↓

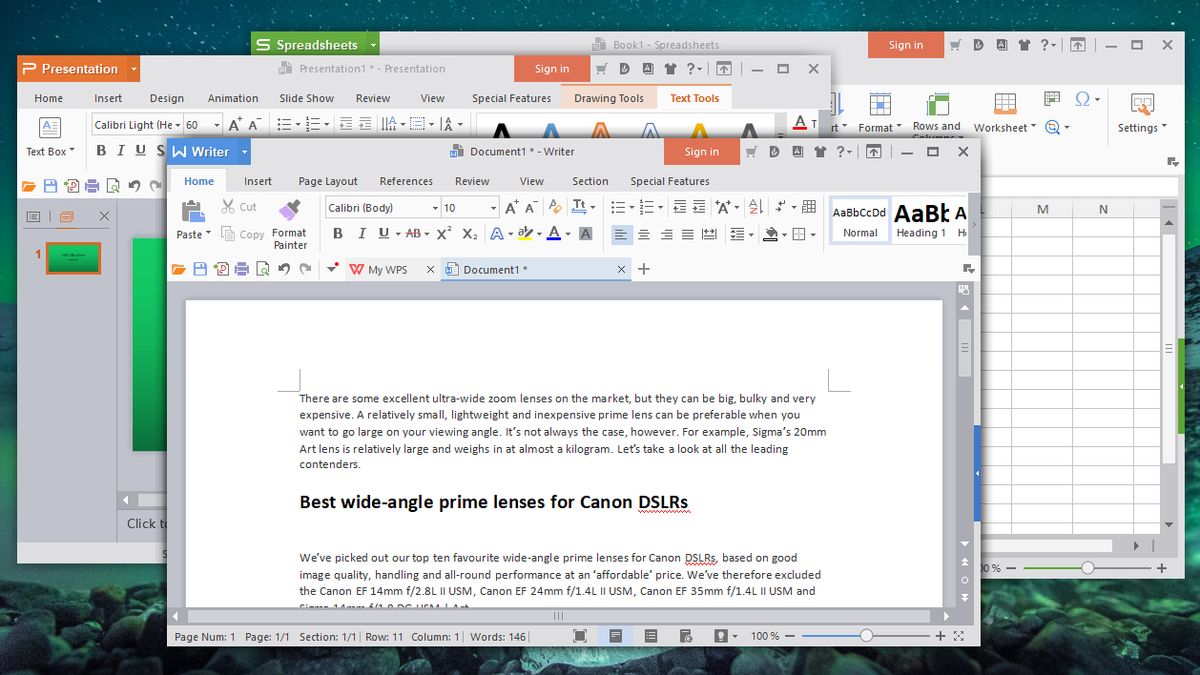Enable strikethrough formatting
1200x675 pixels.
(414, 233)
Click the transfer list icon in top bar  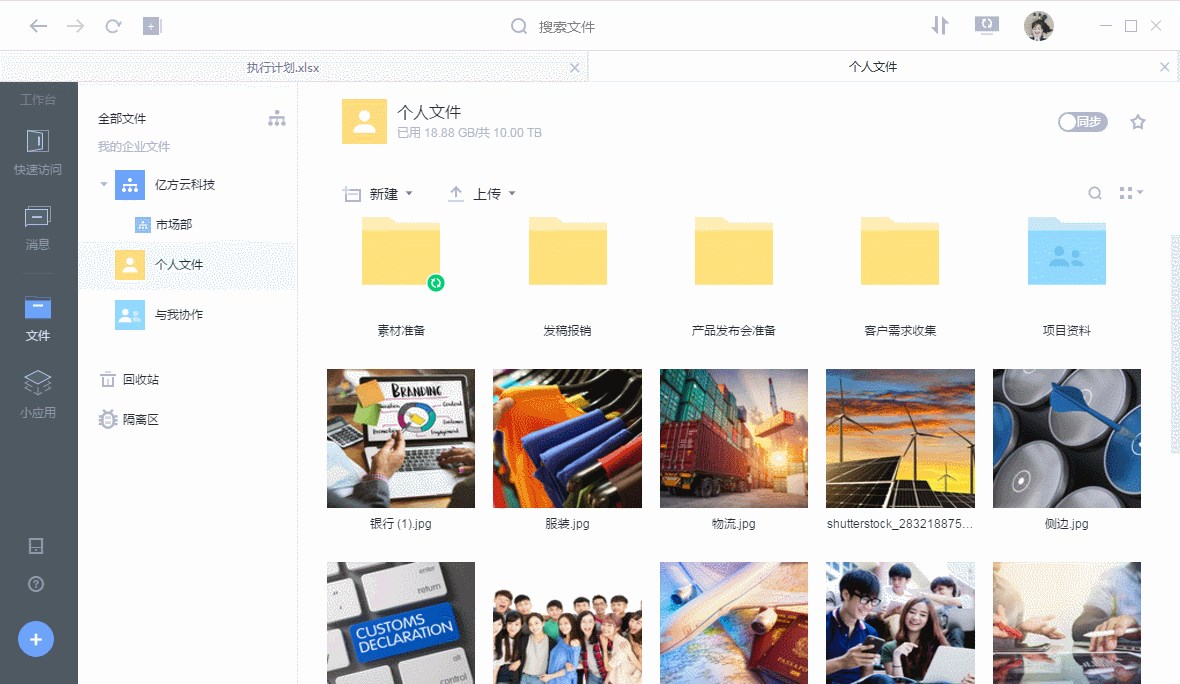pos(939,25)
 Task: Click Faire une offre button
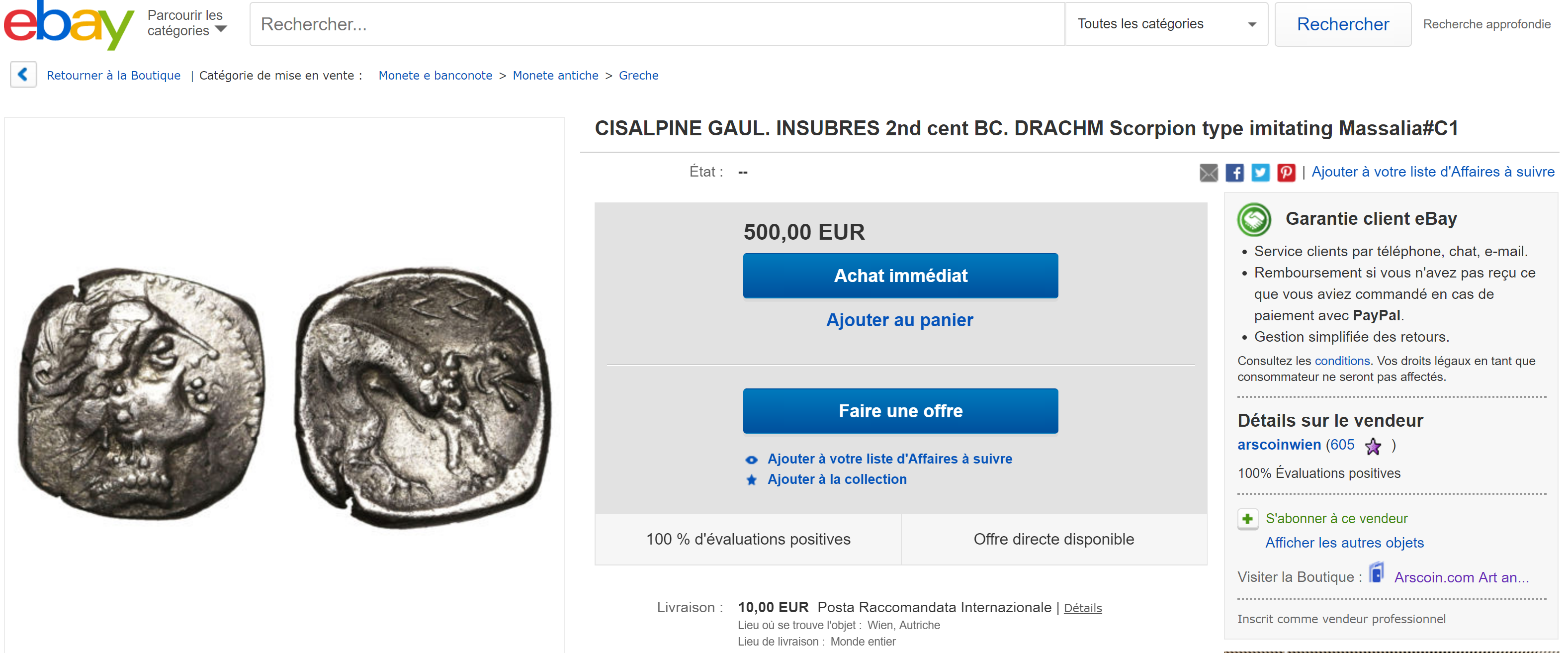(x=900, y=411)
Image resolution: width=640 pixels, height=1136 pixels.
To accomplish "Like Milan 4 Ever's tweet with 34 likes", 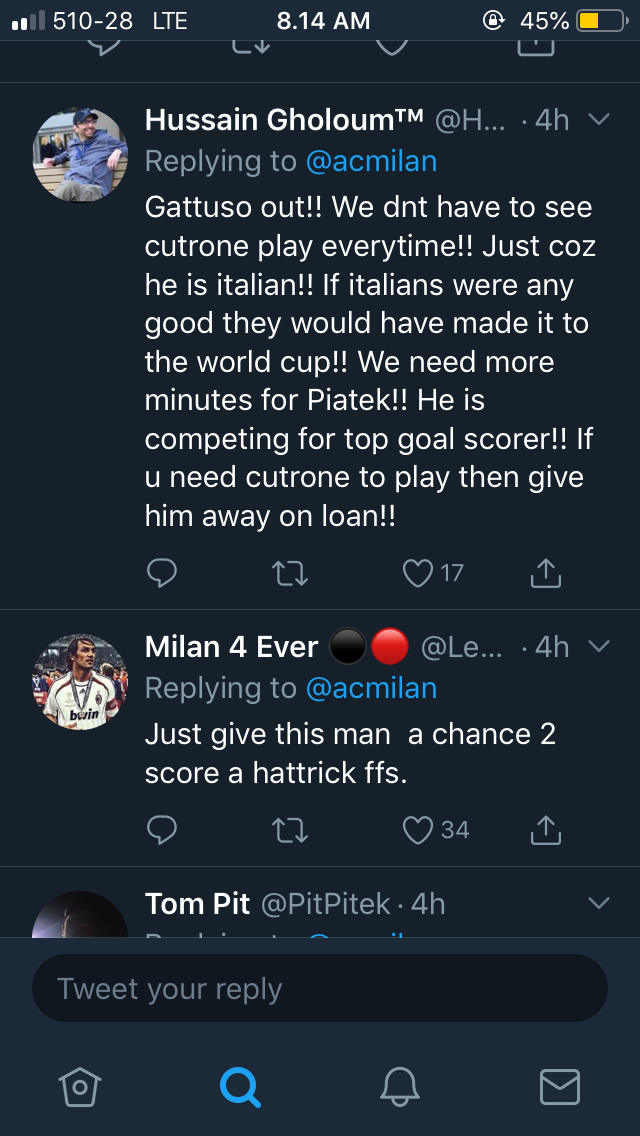I will point(417,830).
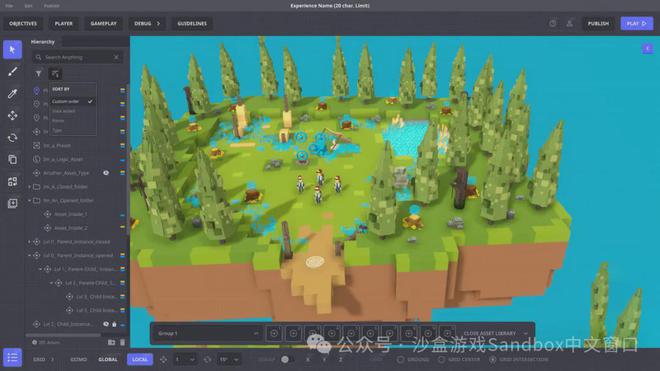660x371 pixels.
Task: Activate the rotate tool in left toolbar
Action: [x=13, y=138]
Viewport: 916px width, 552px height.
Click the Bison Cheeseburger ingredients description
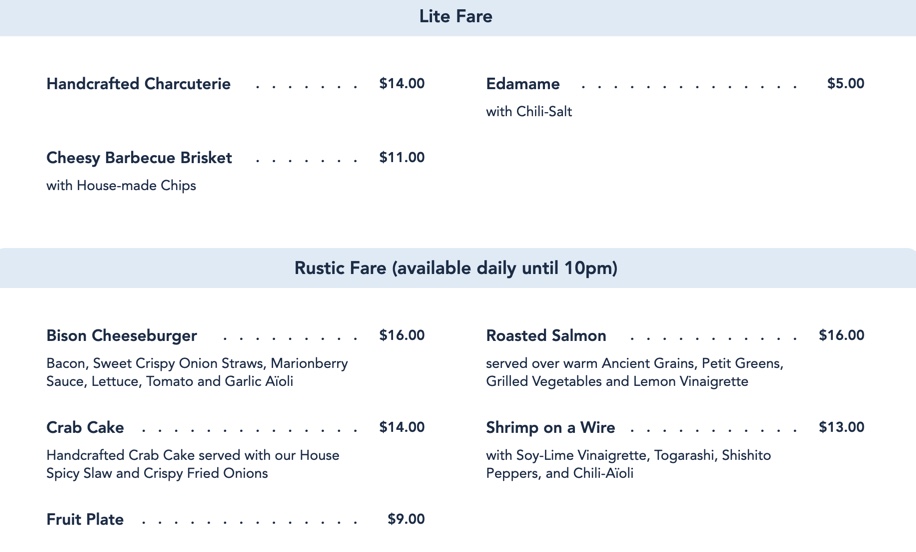197,372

↑

## [TO DO]
Return, exactly and without extra lines, everything from the line with "Viewport: 916px width, 552px height." through the last line of the material above, both included. Pictures must be dropped.

## [SOLUTION FOR THIS TASK]
Viewport: 916px width, 552px height.
Click the Bison Cheeseburger ingredients description
197,372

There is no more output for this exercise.